Without the images, output every record exactly as it appears.

==== Supplied records

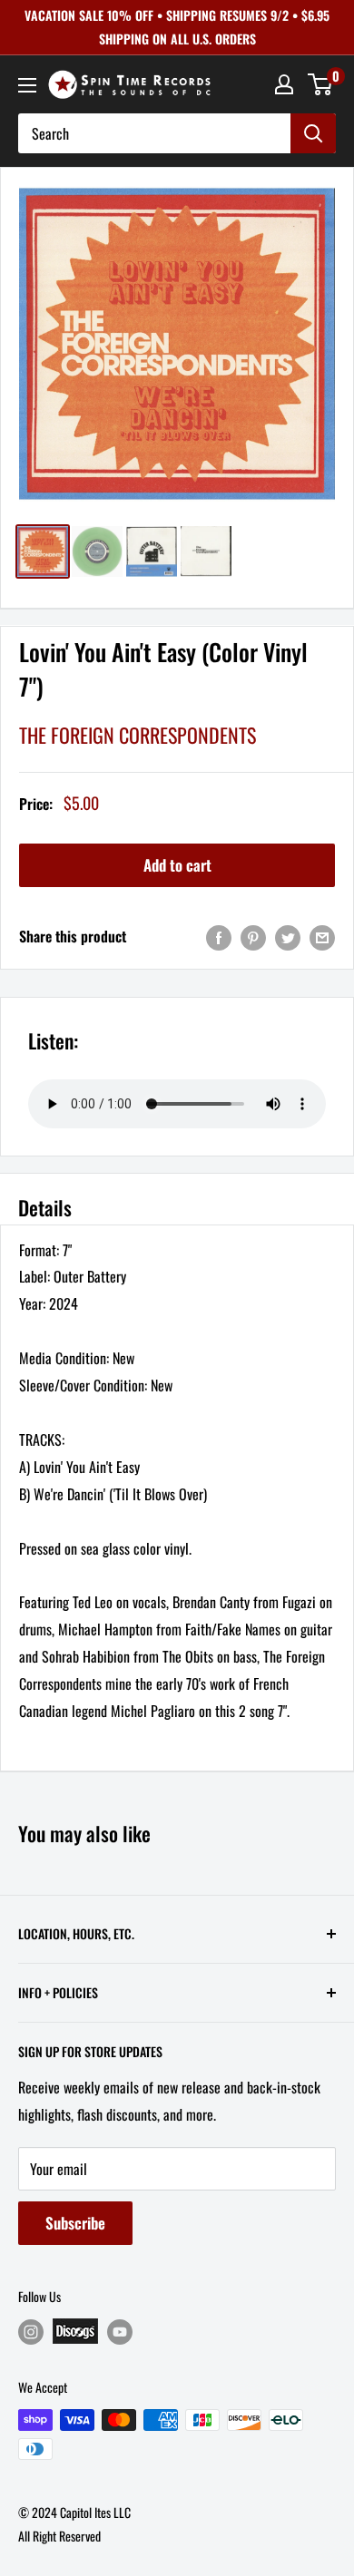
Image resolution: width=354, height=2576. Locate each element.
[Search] (313, 133)
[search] (154, 133)
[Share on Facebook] (218, 937)
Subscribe (75, 2222)
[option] (177, 344)
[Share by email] (322, 937)
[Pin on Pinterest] (253, 937)
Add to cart (177, 865)
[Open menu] (27, 85)
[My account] (284, 84)
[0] (321, 84)
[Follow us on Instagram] (31, 2331)
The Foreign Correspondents (137, 734)
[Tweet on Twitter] (287, 937)
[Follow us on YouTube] (120, 2331)
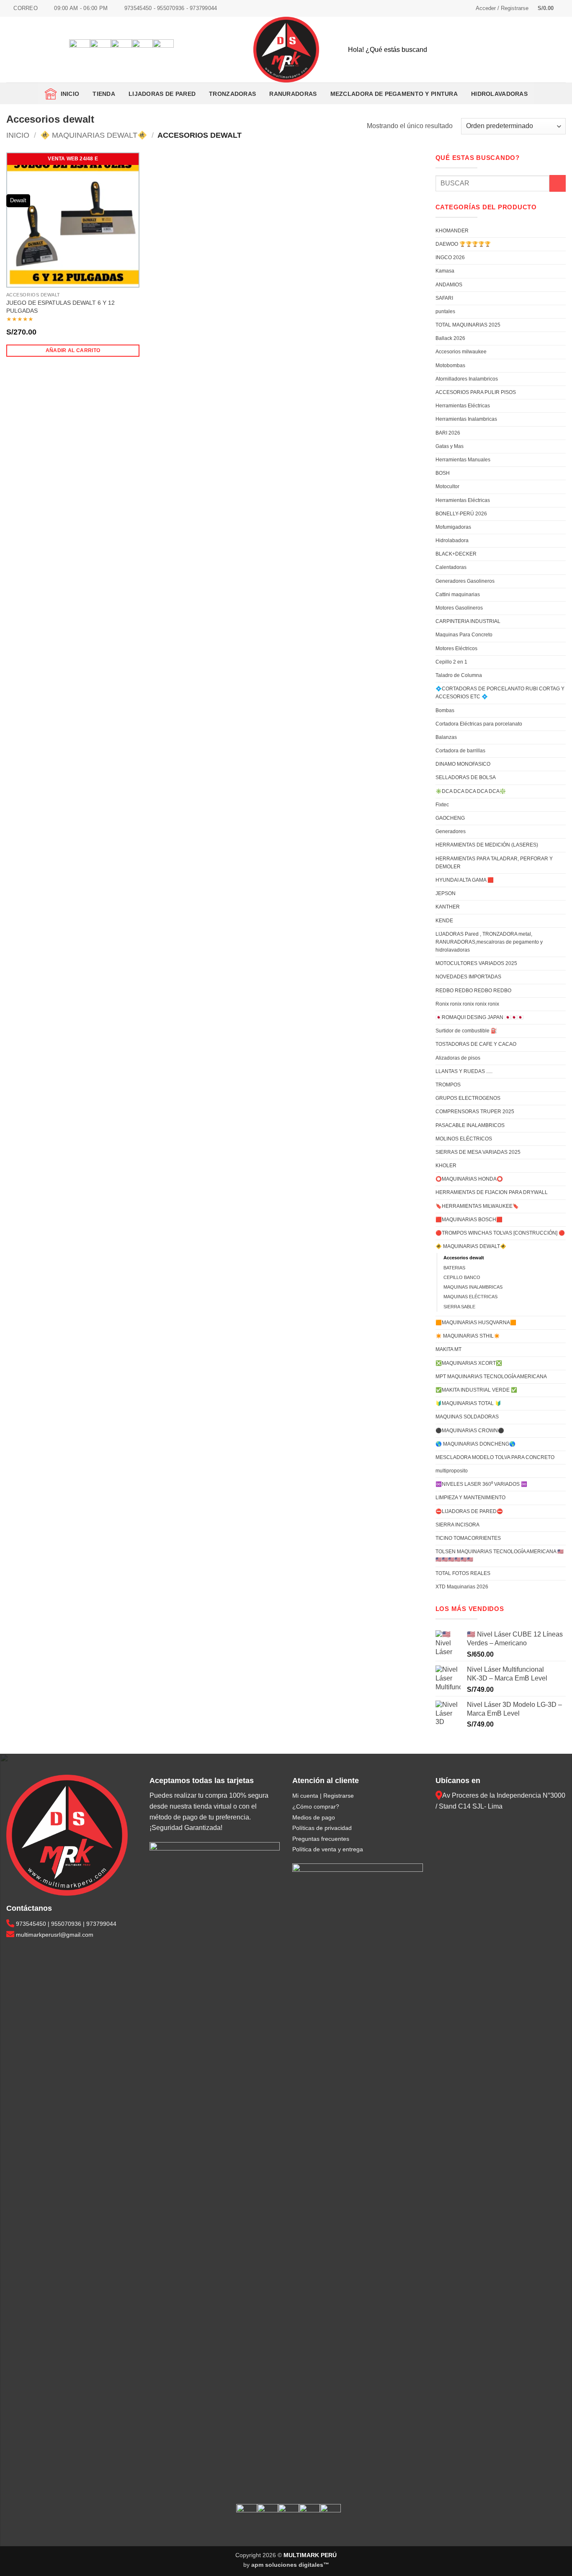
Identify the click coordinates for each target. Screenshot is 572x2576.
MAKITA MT (448, 1349)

========

▸ Output below
Image resolution: width=354, height=2576. Locate each element.
[Search] (313, 133)
[search] (154, 133)
[Share on Facebook] (218, 937)
Subscribe (75, 2222)
[option] (177, 344)
[Share by email] (322, 937)
[Pin on Pinterest] (253, 937)
Add to cart (177, 865)
[Open menu] (27, 85)
[My account] (284, 84)
[0] (321, 84)
[Follow us on Instagram] (31, 2331)
The Foreign Correspondents (137, 734)
[Tweet on Twitter] (287, 937)
[Follow us on YouTube] (120, 2331)
Identify the click coordinates for each target. Screenshot is 572x2576.
MAKITA MT (448, 1349)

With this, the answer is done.